> [What is being asked]:
Please return, word for word, the part of the MTA bond sale article below that opens with the words containing "N.Y. MTA Plans" and closes with "on the transactions.".

> [Page extract]:
════
N.Y. MTA Plans $1 Billion Sale, Including $250 Million Remarketing

New York’s Metropolitan Transportation Authority is looking to sell more than $1 billion of tax-exempt debt next month, including a $250 million remarketing of variable-rate debt as fixed rate.

The MTA has yet to select a pricing date for the deals. Citi and JPMorgan are the underwriters on the transactions.

Officials plan to convert $250 million of Series 2005G variable-rate bonds to fixed-rate mode as a letter of credit from BNP Paribas for the floating-rate bonds will expire on Dec. 8.

BNP Paribas will not renew the liquidity facility and the authority was not happy with the number of replacement bids it received or the prices offered, MTA finance director Pat McCoy said during a finance committee meeting on Monday.

After the meeting, McCoy declined to say how many bids the MTA received in its search for an alternate liquidity ­facility.

“I don’t want to get into that,” he told reporters. “It affects our competitive position in the market and our ability to work with these guys.”
════
> [Supplied data]:
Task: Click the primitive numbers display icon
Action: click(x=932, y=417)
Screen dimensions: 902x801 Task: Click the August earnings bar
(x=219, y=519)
════
> [Full output]:
N.Y. MTA Plans $1 Billion Sale, Including $250 Million Remarketing

New York’s Metropolitan Transportation Authority is looking to sell more than $1 billion of tax-exempt debt next month, including a $250 million remarketing of variable-rate debt as fixed rate.

The MTA has yet to select a pricing date for the deals. Citi and JPMorgan are the underwriters on the transactions.